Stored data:
·····

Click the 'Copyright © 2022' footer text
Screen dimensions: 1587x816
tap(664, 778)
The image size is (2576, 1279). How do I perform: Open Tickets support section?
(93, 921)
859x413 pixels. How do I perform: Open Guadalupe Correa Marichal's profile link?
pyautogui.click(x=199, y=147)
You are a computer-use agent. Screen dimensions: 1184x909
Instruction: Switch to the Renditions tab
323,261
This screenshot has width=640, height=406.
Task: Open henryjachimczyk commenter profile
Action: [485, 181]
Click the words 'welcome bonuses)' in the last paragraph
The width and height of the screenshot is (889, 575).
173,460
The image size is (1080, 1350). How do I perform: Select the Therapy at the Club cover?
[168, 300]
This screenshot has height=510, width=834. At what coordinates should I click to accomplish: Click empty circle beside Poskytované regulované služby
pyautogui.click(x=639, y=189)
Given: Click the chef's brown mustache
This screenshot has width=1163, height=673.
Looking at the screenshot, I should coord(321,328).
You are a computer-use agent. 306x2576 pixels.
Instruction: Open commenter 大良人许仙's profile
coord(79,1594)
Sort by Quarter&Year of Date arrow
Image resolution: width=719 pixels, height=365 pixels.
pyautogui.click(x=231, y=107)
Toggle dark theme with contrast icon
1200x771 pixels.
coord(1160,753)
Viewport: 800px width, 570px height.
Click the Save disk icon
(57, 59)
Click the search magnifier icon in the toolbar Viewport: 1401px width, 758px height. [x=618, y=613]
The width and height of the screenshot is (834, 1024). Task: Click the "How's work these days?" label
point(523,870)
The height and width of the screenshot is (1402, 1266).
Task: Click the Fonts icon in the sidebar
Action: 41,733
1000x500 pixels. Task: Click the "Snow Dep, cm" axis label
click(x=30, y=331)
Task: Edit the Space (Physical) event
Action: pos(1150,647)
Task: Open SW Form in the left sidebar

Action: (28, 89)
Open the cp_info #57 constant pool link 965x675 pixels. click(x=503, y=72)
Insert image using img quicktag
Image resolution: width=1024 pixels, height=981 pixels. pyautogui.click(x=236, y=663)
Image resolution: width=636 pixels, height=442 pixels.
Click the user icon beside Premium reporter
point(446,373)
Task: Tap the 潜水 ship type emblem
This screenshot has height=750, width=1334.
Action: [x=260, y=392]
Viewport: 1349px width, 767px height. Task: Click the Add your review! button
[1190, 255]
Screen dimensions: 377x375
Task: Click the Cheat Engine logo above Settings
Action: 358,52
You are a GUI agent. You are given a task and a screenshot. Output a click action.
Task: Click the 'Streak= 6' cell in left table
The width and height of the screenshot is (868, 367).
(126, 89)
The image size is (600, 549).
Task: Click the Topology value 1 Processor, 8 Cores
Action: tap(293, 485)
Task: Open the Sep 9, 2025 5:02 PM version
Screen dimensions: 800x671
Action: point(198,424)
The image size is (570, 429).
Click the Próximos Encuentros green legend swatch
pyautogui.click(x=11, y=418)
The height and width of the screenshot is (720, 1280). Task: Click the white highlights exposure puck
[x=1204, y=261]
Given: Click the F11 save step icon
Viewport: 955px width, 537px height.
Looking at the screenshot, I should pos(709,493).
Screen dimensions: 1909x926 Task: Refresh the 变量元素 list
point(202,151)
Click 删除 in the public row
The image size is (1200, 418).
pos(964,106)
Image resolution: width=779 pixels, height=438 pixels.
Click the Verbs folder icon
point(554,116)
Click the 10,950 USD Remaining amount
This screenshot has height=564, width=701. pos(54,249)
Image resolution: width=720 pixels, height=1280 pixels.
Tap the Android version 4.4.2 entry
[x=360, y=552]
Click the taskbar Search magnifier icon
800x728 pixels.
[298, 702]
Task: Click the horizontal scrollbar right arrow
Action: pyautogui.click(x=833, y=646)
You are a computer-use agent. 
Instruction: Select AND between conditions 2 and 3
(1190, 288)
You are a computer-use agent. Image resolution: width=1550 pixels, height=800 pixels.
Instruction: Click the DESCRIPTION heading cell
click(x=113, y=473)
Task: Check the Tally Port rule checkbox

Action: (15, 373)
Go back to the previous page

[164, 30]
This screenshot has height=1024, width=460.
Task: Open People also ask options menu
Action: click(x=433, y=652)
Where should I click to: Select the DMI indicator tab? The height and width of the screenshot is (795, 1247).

·····

The required output is the lines from the one holding "Image resolution: width=779" through the last line of the entries above, copied exactly.

Image resolution: width=779 pixels, height=438 pixels.
Click the Verbs folder icon
point(554,116)
Click the 10,950 USD Remaining amount
This screenshot has height=564, width=701. pos(54,249)
Image resolution: width=720 pixels, height=1280 pixels.
Tap the Android version 4.4.2 entry
[x=360, y=552]
Click the taskbar Search magnifier icon
800x728 pixels.
[298, 702]
Task: Click the horizontal scrollbar right arrow
Action: pyautogui.click(x=833, y=646)
You are a computer-use agent. 
Instruction: Select AND between conditions 2 and 3
(1190, 288)
You are a computer-use agent. Image resolution: width=1550 pixels, height=800 pixels.
Instruction: Click the DESCRIPTION heading cell
click(x=113, y=473)
Task: Check the Tally Port rule checkbox

Action: (15, 373)
Go back to the previous page

[164, 30]
This screenshot has height=1024, width=460.
Task: Open People also ask options menu
Action: click(x=433, y=652)
Where should I click to: Select the DMI indicator tab? The height and width of the screenshot is (795, 1247).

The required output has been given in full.